Comme les batailles démocratiques de l’Europe du XIXe siècle, ce combat sera long mais la génération qui avait fait les «printemps arabes»
sera aux commandes sous un quart de siècle au plus tard parce qu’elle a le nombre et le savoir pour elle.

Quant à la troisième idée que cette chronique aura si souvent défendue elle est que nos échiquiers politiques mentent. Qu’on le veuille ou non, il n’y a plus, en Europe, d’opposition déterminante entre une gauche qui aurait le monopole du bien commun et une droite qui incarnerait la réaction, tous courants confondus.

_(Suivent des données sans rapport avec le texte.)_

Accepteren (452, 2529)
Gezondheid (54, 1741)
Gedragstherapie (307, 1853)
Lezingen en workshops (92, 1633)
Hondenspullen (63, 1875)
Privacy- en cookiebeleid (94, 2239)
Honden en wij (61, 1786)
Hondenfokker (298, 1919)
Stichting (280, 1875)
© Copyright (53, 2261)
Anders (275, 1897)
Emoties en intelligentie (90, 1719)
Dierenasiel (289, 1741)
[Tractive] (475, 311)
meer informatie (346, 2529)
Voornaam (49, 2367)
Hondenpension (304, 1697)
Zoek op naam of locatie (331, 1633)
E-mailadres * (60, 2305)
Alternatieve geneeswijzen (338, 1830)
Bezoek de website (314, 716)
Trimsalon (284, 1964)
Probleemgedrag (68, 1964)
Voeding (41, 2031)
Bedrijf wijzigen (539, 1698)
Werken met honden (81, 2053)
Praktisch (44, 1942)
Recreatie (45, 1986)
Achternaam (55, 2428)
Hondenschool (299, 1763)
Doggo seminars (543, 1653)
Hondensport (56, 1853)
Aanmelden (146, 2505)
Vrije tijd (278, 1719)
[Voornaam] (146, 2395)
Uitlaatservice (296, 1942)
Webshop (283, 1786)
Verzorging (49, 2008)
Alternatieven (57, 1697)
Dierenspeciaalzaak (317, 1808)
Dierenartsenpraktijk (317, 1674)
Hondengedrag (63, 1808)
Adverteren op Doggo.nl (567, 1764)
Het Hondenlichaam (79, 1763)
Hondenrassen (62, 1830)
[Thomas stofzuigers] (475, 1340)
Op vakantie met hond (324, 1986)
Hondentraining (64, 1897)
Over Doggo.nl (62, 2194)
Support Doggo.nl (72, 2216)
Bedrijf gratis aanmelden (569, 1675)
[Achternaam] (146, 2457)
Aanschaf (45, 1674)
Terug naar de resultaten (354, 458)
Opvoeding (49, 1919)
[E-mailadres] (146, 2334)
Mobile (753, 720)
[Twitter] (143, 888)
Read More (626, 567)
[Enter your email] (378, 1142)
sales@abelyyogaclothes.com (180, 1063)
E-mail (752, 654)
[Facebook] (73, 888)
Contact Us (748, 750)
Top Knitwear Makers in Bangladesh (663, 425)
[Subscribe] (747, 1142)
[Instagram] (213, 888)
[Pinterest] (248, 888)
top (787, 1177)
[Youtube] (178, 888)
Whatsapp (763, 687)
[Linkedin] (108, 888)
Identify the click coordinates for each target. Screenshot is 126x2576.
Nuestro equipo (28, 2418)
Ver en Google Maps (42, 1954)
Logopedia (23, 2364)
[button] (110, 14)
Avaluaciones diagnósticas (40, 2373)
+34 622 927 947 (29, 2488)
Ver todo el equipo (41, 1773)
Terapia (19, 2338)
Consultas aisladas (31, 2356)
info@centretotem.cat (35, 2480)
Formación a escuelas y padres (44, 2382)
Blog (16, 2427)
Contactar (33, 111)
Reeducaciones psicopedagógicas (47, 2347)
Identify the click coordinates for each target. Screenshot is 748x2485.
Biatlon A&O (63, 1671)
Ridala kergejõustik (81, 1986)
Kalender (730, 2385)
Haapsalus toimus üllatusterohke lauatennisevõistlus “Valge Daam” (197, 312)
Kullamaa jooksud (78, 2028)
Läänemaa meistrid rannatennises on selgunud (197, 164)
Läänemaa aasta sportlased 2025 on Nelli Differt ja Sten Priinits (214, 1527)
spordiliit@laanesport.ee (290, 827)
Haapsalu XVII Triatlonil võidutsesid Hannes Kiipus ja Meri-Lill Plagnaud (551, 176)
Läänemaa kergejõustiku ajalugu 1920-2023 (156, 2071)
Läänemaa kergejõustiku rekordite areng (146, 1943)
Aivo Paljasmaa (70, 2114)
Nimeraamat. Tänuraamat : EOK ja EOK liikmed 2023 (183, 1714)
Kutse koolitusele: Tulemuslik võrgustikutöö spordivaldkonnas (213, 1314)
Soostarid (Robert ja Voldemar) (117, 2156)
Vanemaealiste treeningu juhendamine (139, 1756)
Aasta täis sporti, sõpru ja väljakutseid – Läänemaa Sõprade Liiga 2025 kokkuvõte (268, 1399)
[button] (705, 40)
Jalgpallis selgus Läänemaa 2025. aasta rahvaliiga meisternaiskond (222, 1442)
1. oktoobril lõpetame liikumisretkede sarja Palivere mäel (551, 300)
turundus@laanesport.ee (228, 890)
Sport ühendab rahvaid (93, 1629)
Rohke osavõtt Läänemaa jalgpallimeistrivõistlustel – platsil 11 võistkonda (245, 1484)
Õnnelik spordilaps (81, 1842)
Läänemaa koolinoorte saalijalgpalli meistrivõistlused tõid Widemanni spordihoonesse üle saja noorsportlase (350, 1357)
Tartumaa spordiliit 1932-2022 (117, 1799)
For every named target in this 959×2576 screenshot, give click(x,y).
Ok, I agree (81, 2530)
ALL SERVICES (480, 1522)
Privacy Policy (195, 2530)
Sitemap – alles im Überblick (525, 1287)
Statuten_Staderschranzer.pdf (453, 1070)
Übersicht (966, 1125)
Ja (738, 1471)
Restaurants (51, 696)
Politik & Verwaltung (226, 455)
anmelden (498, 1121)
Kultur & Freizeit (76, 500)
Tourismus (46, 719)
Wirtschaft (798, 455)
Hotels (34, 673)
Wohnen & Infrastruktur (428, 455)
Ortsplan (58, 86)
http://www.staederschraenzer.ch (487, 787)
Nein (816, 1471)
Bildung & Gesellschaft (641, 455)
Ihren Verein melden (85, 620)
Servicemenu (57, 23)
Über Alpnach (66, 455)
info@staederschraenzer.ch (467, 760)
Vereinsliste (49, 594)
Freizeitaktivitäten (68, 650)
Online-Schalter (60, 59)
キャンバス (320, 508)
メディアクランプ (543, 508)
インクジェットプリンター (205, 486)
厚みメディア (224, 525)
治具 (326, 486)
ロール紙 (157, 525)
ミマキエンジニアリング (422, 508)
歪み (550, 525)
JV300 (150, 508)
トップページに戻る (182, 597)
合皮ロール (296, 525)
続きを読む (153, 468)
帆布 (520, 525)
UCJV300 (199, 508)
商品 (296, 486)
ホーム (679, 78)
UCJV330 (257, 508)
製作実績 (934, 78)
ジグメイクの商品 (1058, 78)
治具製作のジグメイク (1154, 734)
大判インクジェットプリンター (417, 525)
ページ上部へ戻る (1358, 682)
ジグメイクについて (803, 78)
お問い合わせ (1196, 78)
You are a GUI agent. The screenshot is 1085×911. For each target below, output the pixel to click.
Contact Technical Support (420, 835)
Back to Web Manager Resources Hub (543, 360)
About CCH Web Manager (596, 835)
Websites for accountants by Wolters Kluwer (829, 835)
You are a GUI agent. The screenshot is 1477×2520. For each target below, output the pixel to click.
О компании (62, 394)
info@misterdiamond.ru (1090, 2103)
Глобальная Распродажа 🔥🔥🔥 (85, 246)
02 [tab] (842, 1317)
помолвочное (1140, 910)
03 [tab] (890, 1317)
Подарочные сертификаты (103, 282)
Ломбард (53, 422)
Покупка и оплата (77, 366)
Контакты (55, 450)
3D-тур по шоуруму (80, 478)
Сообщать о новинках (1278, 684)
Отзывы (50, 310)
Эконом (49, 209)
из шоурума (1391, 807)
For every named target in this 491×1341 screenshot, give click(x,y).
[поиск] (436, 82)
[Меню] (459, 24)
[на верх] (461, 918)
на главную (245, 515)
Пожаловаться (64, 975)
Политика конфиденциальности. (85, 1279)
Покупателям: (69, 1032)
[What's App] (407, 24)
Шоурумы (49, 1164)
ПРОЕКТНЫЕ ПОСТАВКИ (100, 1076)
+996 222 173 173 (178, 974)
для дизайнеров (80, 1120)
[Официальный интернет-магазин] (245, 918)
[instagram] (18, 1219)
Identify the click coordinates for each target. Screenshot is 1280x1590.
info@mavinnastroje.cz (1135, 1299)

Le développement, dans presque tous les pays de l’Union, de nouvelles extrêmes droites xénophobes et europhobes dessine deux nouveaux blocs, droites radicales et extrêmes droites d’un côté, gauches et droites modérées de l’autre. Tant que ce changement n’aura pas été reconnu, l’offre politique continuera à ne plus correspondre à rien et le discrédit de la politique s’accentuera, alors même qu’il est déjà mortifère.
Voilà tout ce que je souhaitais redire ici avant de maintenant dire au revoir aux lecteurs de Libé et de souhaiter plein succès à leur journal.